Cette saison, il passe en mode lièvre (vous suivez toujours?).

Quelques insuccès lui suffisent pour tout remodeler et sa décision d’envoyer Carey Price pour un second match en 24 heures contre Ottawa, alors que son directeur général clame sur toutes les tribunes qu’il souhaite diminuer la charge de travail de son as gardien, envoie un message contradictoire.

Anthony Duclair et Carey Price

Anthony Duclair (no 10) et Carey Price (no 31)

Photo : La Presse canadienne / Graham Hughes

Comme si l’équipe avait besoin de la vedette devant le filet pour vaincre les Sénateurs. Évidemment, tel n’a point été le discours tenu devant ses ouailles vendredi.

« Notre message aux joueurs : il ne faut pas se décourager, il ne faut pas réagir de façon excessive, mais il faut réagir. On ne peut pas réagir abruptement [overreact, NDLR], mais on doit réagir. C’est le message qu’on a donné. On a trois défaites d’affilée. Demain, c’est un match important. Mais il ne faut pas commencer à paniquer parce qu’on n’a pas joué du si mauvais hockey que ça », a indiqué Julien.

Un peu de discipline et de flair autour du filet auraient probablement permis au Tricolore de récolter trois victoires, en effet.
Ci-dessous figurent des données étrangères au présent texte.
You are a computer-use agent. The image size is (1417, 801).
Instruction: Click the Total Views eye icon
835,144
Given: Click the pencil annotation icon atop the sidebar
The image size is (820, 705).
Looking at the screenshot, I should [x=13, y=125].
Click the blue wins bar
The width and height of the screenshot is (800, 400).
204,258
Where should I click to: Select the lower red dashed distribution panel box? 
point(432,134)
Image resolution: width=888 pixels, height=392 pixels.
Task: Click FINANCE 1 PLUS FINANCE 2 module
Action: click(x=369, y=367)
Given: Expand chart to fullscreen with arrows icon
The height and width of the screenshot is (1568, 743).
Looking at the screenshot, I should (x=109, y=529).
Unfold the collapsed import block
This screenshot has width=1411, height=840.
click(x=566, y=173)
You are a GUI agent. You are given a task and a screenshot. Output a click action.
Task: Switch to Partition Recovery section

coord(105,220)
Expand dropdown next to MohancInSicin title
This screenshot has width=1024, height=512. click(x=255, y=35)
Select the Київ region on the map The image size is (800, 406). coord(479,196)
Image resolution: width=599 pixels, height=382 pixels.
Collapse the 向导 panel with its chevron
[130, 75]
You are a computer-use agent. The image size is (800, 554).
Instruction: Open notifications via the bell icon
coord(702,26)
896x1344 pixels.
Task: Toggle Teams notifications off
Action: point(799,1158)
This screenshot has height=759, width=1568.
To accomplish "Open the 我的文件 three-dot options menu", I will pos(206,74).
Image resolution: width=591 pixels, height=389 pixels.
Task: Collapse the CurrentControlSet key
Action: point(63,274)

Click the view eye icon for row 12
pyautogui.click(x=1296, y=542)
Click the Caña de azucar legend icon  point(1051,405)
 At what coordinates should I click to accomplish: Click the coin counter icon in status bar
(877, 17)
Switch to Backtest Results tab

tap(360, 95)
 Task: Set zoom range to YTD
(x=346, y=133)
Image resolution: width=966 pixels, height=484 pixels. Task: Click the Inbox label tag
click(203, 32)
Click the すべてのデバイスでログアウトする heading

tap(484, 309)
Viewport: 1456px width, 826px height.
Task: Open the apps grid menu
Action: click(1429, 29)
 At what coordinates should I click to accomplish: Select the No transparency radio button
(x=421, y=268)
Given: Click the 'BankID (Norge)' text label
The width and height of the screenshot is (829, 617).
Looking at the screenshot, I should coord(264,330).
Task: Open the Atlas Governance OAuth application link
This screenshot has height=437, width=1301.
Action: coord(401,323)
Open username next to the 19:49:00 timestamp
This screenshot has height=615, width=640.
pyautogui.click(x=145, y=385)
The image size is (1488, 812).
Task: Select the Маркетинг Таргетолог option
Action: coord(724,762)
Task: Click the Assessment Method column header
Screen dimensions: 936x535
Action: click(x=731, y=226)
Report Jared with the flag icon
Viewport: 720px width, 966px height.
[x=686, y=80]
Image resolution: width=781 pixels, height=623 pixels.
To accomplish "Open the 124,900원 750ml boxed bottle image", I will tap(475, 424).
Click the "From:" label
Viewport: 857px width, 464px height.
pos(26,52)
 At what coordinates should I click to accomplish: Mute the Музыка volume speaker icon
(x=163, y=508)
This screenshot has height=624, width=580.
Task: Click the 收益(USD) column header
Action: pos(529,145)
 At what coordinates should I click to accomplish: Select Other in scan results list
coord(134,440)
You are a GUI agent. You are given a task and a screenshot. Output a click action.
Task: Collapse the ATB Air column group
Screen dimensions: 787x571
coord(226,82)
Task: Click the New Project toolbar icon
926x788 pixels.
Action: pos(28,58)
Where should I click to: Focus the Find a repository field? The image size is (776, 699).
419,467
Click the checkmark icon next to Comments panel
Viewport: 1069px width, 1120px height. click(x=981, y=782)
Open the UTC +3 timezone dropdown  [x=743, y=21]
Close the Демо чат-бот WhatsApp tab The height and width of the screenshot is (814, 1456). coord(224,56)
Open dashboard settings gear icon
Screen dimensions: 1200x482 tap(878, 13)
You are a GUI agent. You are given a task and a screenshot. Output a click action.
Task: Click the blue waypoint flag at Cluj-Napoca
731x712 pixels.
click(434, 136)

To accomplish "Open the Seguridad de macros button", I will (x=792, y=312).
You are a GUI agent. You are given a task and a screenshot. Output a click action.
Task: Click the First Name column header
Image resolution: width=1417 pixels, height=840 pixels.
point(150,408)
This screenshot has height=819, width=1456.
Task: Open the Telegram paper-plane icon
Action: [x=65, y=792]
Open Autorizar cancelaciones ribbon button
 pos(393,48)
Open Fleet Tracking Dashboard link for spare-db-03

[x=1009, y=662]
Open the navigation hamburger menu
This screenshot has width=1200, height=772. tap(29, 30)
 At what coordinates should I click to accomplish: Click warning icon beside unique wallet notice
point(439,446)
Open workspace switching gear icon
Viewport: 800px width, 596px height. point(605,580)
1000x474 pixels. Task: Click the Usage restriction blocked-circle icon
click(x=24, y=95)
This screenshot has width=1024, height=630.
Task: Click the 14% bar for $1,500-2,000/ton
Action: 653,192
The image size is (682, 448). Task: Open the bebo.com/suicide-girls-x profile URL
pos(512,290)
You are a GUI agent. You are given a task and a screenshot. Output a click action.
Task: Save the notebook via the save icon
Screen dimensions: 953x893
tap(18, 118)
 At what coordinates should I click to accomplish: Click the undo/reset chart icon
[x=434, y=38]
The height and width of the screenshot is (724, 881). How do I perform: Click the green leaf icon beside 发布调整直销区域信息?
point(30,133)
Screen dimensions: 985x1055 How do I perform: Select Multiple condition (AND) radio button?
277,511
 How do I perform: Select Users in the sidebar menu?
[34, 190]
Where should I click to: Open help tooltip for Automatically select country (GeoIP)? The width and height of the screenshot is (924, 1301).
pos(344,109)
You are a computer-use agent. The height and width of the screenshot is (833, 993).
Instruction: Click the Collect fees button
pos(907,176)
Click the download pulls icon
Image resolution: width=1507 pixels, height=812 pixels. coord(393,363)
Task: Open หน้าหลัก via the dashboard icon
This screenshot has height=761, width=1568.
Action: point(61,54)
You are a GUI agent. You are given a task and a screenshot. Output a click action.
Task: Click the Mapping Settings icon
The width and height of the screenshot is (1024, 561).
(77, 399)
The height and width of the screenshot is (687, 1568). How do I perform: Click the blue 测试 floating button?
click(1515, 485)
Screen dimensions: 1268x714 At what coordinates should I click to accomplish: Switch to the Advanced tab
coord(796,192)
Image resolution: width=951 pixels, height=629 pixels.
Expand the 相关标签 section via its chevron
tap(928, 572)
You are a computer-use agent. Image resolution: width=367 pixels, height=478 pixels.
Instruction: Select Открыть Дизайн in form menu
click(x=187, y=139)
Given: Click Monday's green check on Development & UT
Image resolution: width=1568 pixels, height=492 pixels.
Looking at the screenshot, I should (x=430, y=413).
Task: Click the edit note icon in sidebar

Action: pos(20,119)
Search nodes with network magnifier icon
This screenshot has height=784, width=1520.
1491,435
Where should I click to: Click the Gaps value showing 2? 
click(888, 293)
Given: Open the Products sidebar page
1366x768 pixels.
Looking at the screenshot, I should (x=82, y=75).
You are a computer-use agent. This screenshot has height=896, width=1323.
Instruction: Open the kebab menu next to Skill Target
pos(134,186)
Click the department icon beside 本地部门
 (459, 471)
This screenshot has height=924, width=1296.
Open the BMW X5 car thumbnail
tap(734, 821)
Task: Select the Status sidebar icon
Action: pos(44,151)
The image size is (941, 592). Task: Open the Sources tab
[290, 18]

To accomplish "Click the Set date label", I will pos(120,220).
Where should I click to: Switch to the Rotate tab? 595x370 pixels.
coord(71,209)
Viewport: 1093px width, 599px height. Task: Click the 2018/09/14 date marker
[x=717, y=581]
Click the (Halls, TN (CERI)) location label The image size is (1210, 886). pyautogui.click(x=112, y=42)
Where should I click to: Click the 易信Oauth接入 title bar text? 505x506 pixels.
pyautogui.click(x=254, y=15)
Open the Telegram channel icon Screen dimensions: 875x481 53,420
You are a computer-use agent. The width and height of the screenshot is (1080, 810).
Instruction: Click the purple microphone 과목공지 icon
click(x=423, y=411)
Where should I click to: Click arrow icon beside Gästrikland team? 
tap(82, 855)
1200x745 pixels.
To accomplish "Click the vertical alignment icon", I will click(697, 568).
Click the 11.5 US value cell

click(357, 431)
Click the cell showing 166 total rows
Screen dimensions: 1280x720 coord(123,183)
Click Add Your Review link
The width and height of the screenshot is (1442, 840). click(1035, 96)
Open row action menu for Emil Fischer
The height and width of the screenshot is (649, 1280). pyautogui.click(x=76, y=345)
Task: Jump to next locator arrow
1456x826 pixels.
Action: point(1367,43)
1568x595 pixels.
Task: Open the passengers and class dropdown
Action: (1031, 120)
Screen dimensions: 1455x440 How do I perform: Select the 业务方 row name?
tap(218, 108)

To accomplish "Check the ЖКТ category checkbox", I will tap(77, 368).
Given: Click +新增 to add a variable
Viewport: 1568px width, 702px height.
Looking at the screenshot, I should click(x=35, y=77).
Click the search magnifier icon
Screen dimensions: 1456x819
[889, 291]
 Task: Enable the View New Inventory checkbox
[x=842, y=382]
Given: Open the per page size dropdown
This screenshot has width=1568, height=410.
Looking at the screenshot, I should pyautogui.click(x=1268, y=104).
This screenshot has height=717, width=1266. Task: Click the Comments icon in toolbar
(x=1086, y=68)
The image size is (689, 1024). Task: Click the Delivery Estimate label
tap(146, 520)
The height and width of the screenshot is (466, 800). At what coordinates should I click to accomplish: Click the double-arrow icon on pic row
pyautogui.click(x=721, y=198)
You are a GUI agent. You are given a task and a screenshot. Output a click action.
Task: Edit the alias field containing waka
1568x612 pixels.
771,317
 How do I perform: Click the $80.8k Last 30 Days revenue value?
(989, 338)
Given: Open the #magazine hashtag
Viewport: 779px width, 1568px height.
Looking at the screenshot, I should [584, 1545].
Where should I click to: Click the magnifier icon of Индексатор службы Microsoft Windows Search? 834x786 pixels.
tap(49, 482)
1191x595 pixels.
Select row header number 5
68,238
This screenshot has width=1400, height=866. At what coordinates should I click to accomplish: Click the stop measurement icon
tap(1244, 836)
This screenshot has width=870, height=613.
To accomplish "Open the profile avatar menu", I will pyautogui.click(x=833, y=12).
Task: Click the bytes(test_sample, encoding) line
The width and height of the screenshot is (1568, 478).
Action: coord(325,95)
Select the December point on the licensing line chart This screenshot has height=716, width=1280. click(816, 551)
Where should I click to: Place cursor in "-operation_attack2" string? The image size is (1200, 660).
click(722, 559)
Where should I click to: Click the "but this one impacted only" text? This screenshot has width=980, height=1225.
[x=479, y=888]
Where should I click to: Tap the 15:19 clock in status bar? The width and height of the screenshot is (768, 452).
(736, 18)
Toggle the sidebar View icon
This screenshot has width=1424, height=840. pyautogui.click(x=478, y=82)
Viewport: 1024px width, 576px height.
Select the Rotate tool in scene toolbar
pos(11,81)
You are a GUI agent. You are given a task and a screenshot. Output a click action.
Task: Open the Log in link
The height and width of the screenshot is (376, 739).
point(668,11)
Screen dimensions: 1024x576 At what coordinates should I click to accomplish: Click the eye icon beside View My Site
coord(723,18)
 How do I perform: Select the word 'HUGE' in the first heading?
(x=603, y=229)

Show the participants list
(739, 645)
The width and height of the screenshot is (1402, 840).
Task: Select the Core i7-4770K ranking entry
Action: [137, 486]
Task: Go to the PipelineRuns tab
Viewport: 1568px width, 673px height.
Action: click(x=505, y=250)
Pas de panique donc, mais une certaine urgence. Présentement, le CH bénéficie des déboires des Maple Leafs de Toronto et de l’hésitation du Lightning de Tampa Bay. Mais pour combien de temps?

En rafale

Charles Hudon doit sûrement être capable de nommer chaque station de métro de la ligne orange, dans l’ordre, entre Lucien-L’Allier et Montmorency. Le Québécois, rappelé pour une troisième fois en une semaine du Rocket de Laval, s’est retrouvé au sein de l’avantage numérique à l’entraînement. Du quatrième trio, il est passé au troisième et voilà qu’on veut lui confier aussi quelques responsabilités offensives sur les unités spéciales.

Julien a semblé apprécier les trois rencontres du jeune homme de 25 ans.

« Pas de nouvelles, bonnes nouvelles », a laissé tomber l’attaquant.

« J’y avais au jour le jour, je me fais redescendre tous les jours comme vous voyez. Ça fait partie de la game, je ne me concentre pas trop là-dessus. Je fais juste faire mes choses. Tous les jours je me présente et je joue au hockey », a-t-il ajouté sur un ton léger, bien loin du fardeau qu’il a souvent transporté sur ses épaules dans la dernière année.

De son côté, Mike Reilly effectuera un retour dans la formation après six matchs d’absence. Il remplacera Brett Kulak à la gauche de Cale Fleury. L’arrière du Minnesota a amassé deux passes en huit matchs.

Jonathan Drouin, muni de son plâtre au bras gauche, est venu rendre visite à ses coéquipiers à l’entraînement. Pendant qu’ils s’échinaient sur la glace, le Québécois semblait d’humeur guillerette au banc de l’équipe. Il devrait être absent encore pour sept semaines environ.